▶ TASK TO COMPLETE
Please transcribe only the lines that run from the line bearing "Given: Select Windows Media Player add-on" to the end of the entries, keeping both end lines. Skip the pictures.

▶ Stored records
*****

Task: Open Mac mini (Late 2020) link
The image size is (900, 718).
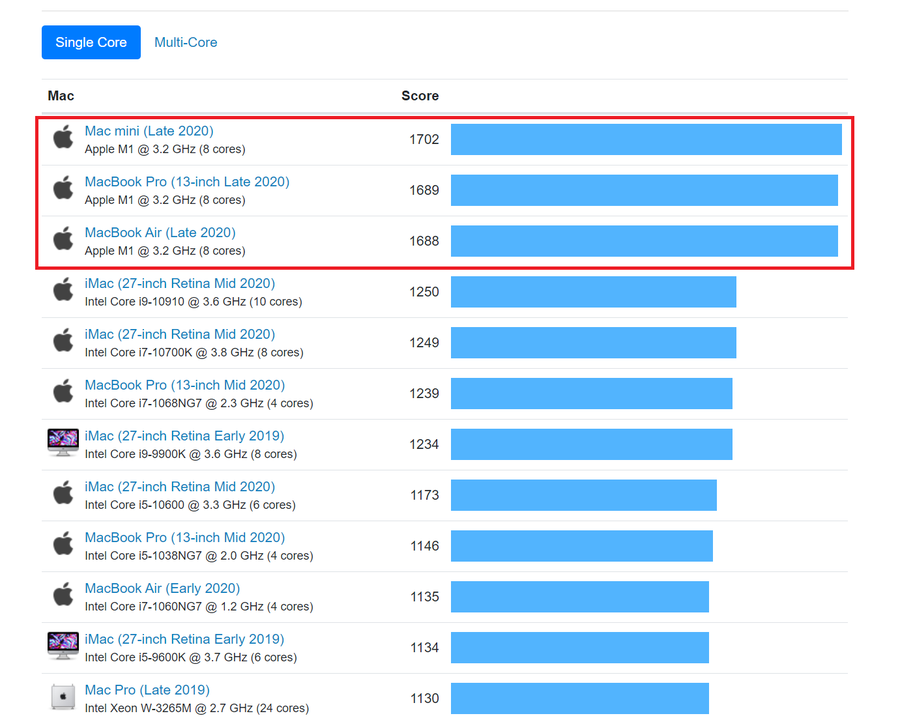Action: click(149, 131)
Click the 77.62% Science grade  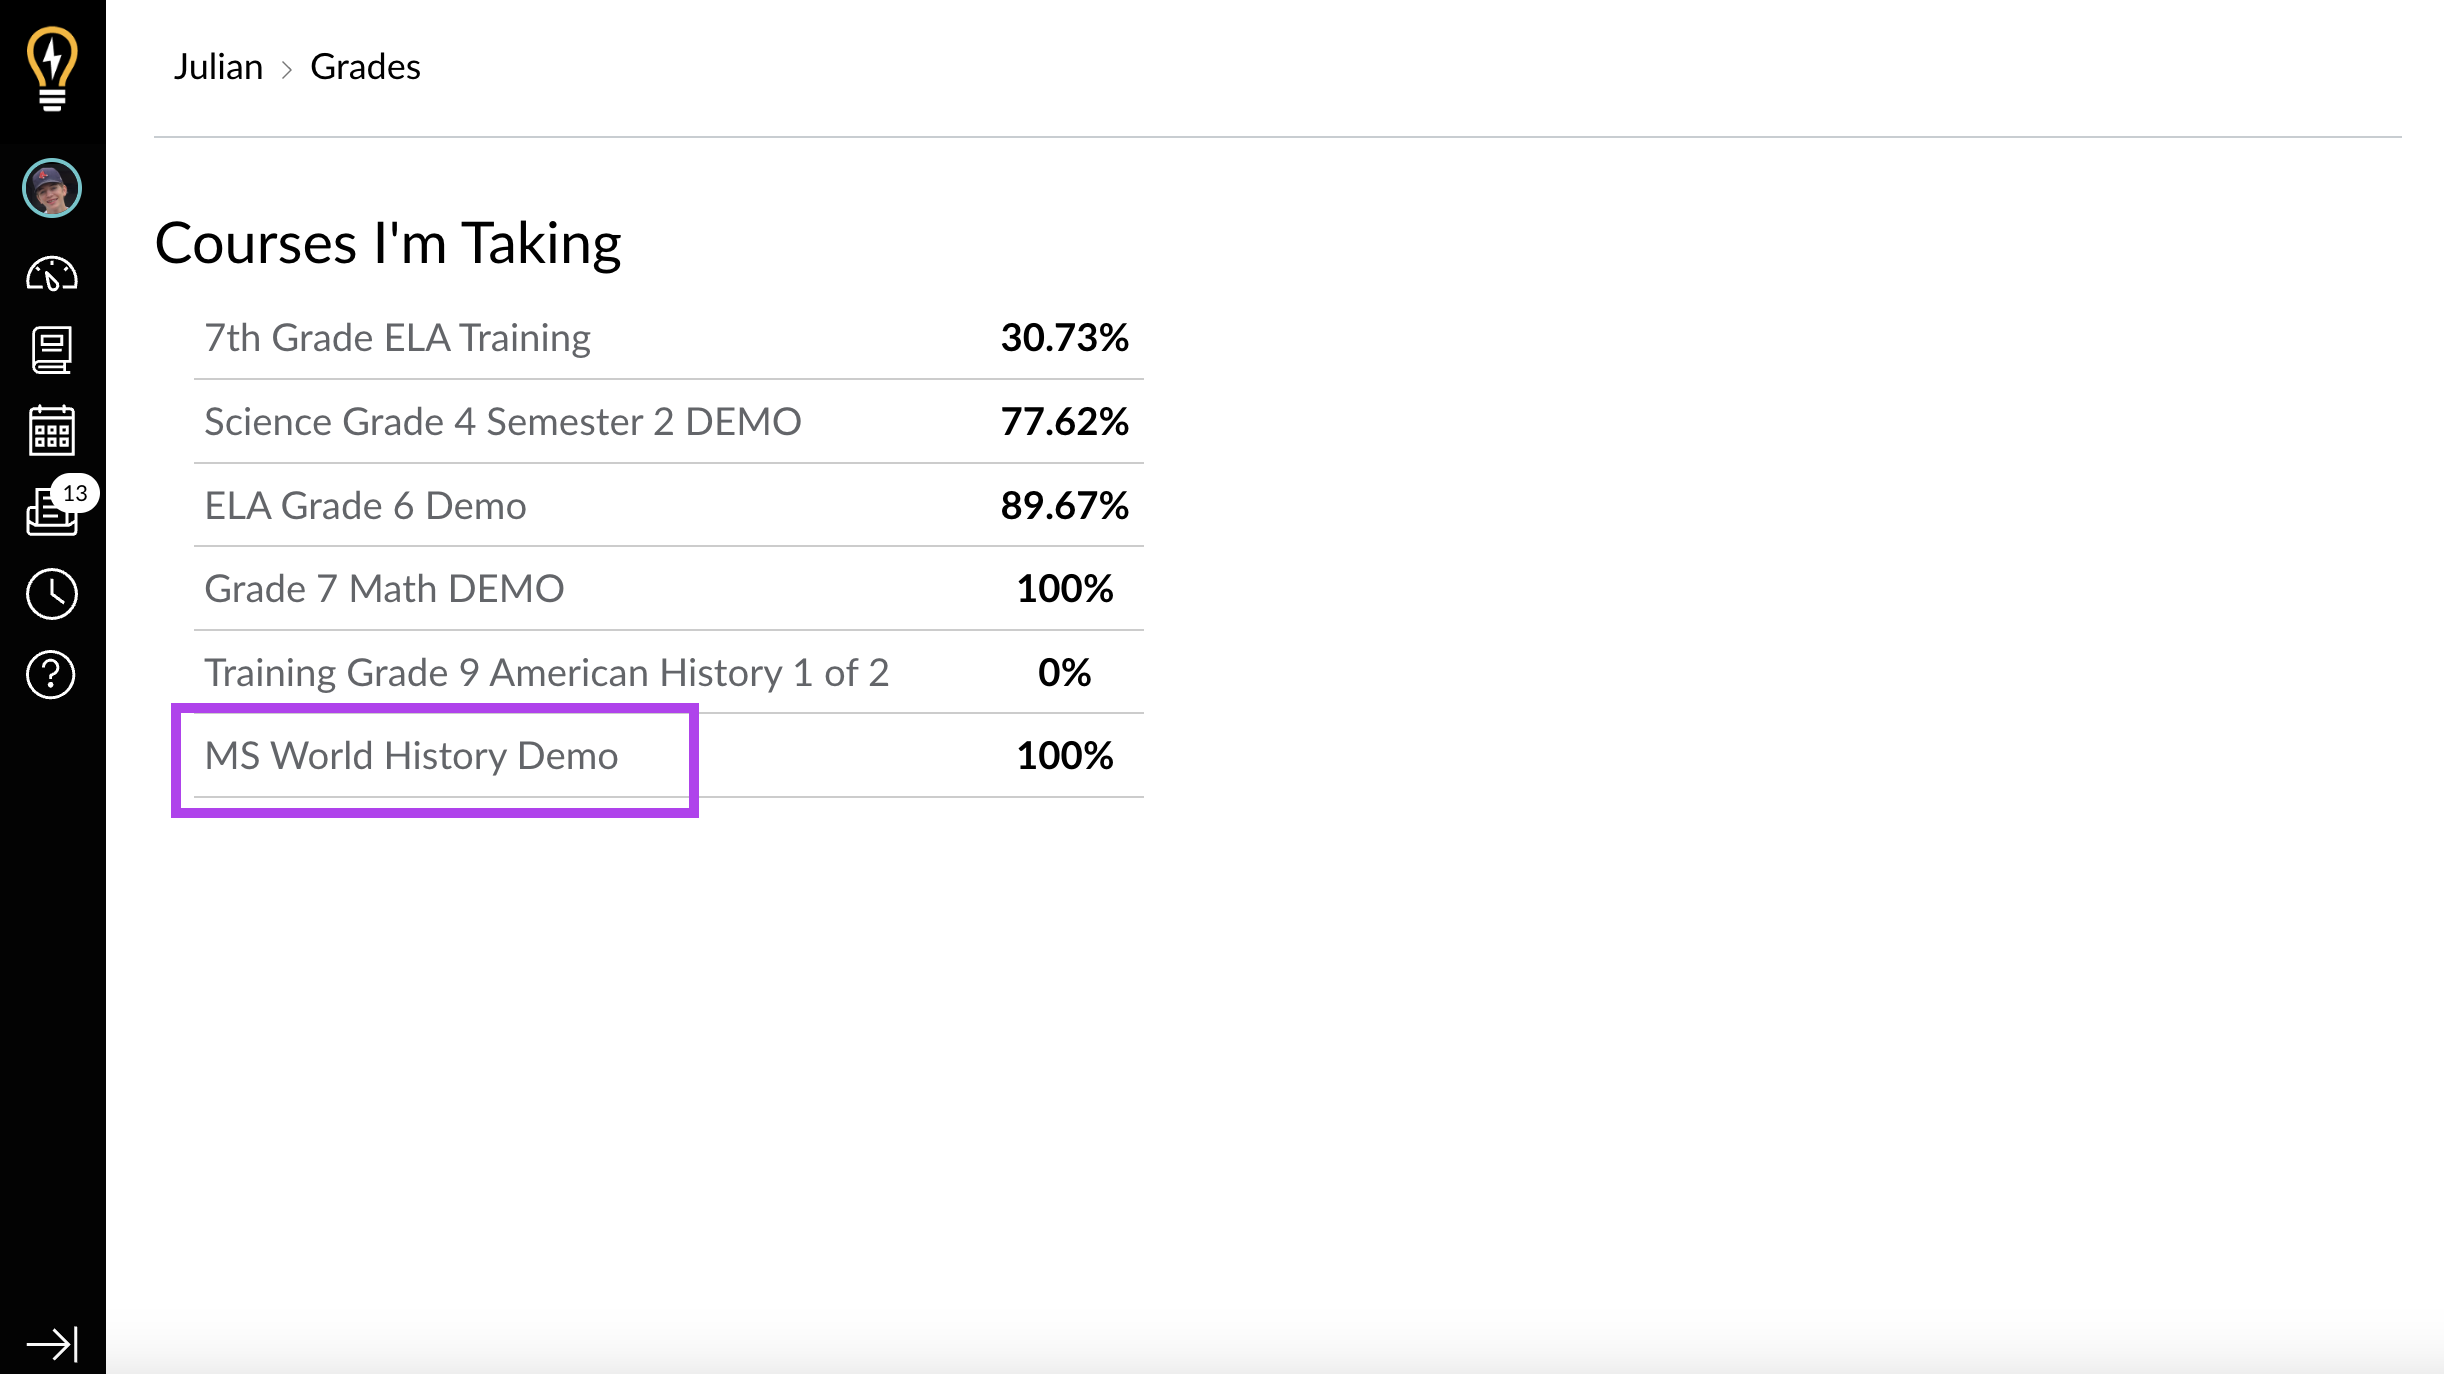(x=1064, y=422)
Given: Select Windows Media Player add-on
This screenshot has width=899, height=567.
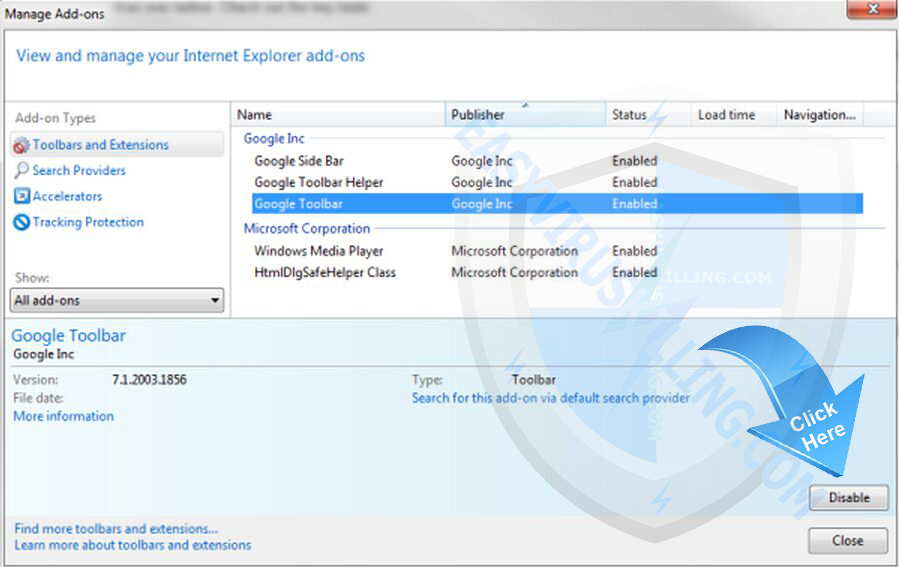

*****

▶ OUTPUT
Given: Select Windows Media Player add-on
This screenshot has width=899, height=567.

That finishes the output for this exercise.